======== DATA RECORDS ========

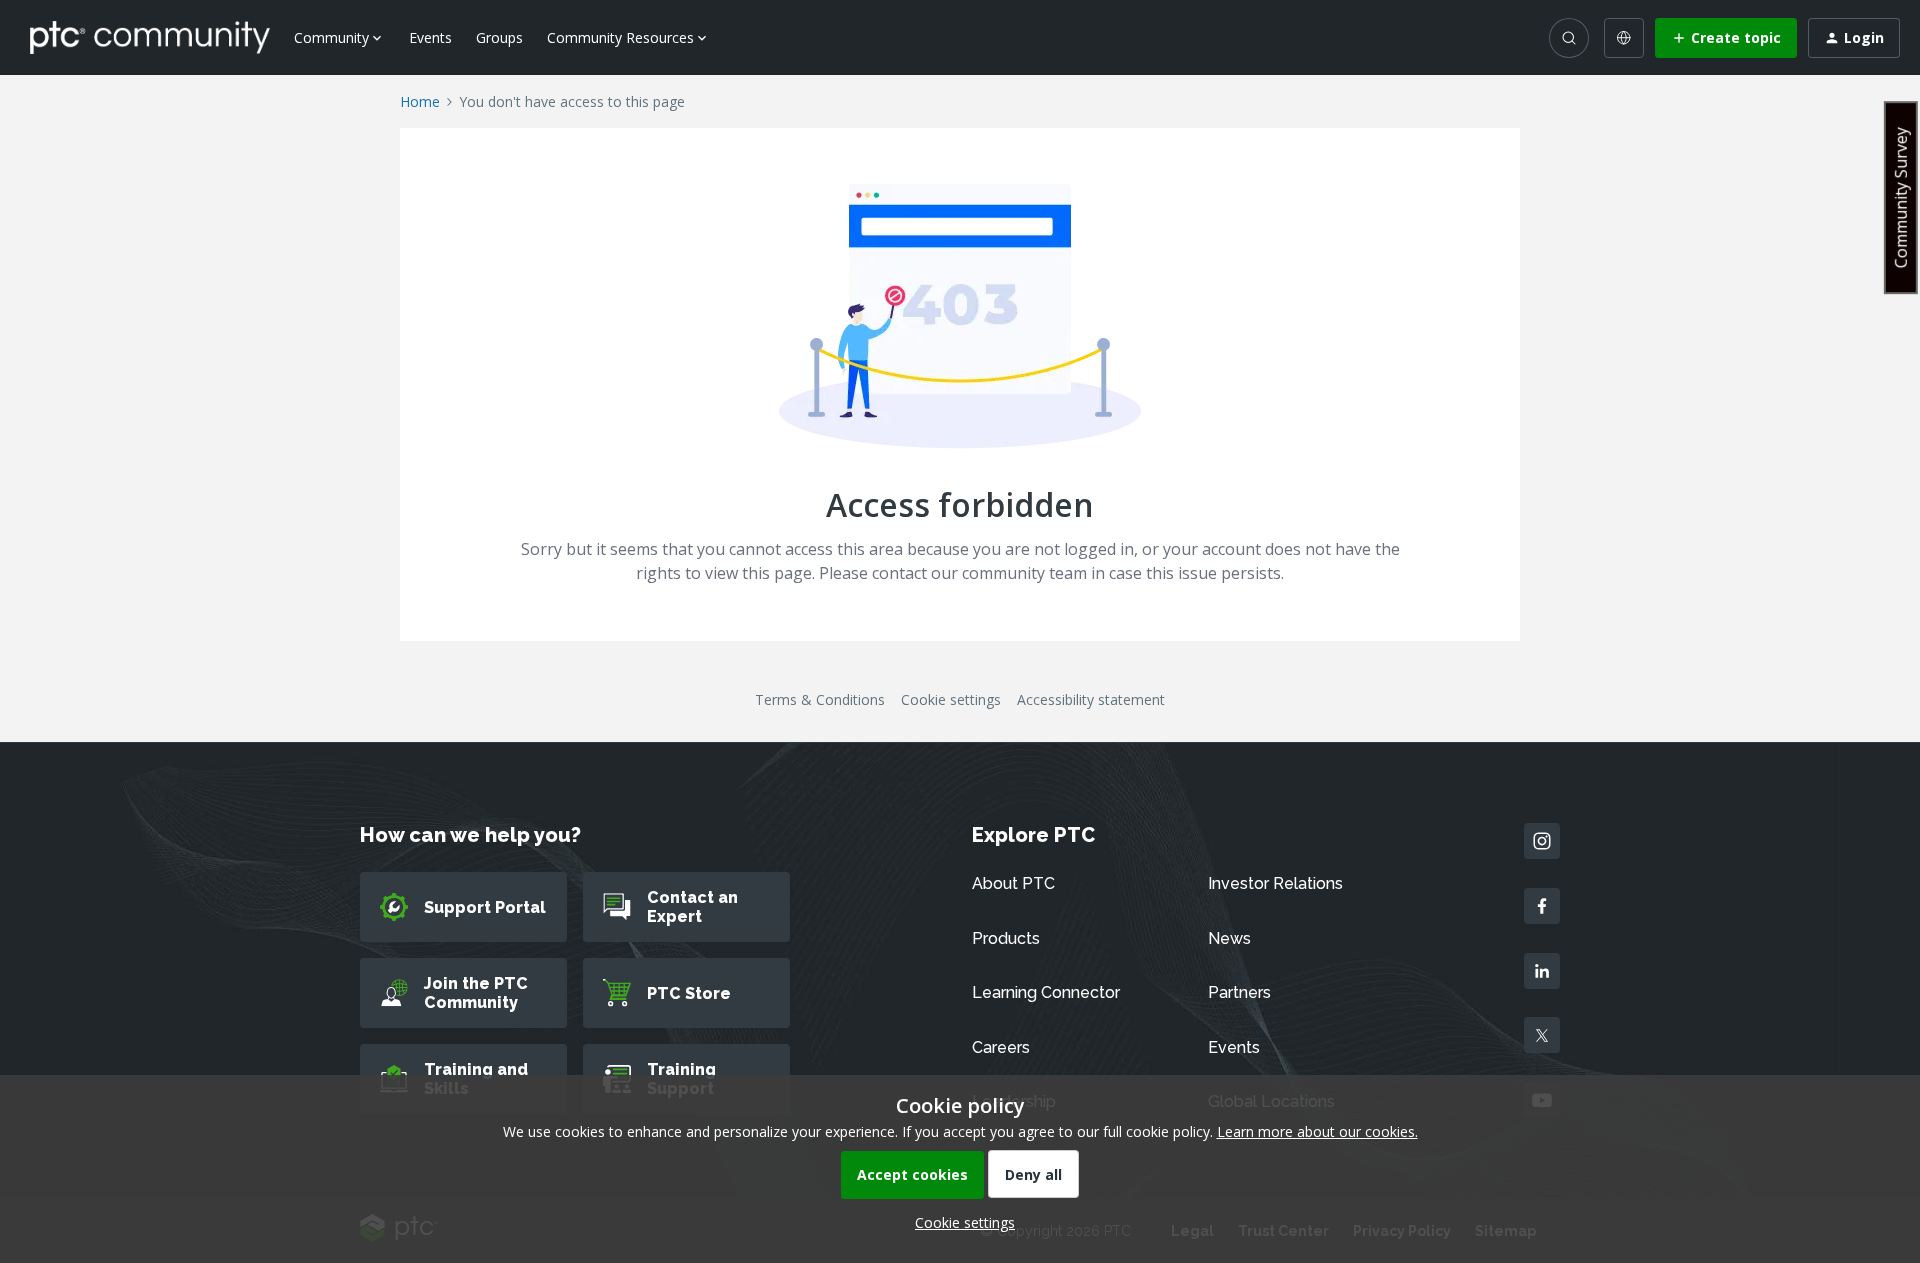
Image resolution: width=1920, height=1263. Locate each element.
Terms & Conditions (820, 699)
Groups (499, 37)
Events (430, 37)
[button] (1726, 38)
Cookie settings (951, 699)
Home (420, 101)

========

For each record, return its text exactly and leave any picture out.

## SOLUTION BELOW:
Image resolution: width=1920, height=1263. Locate each element.
Terms & Conditions (820, 699)
Groups (499, 37)
Events (430, 37)
[button] (1726, 38)
Cookie settings (951, 699)
Home (420, 101)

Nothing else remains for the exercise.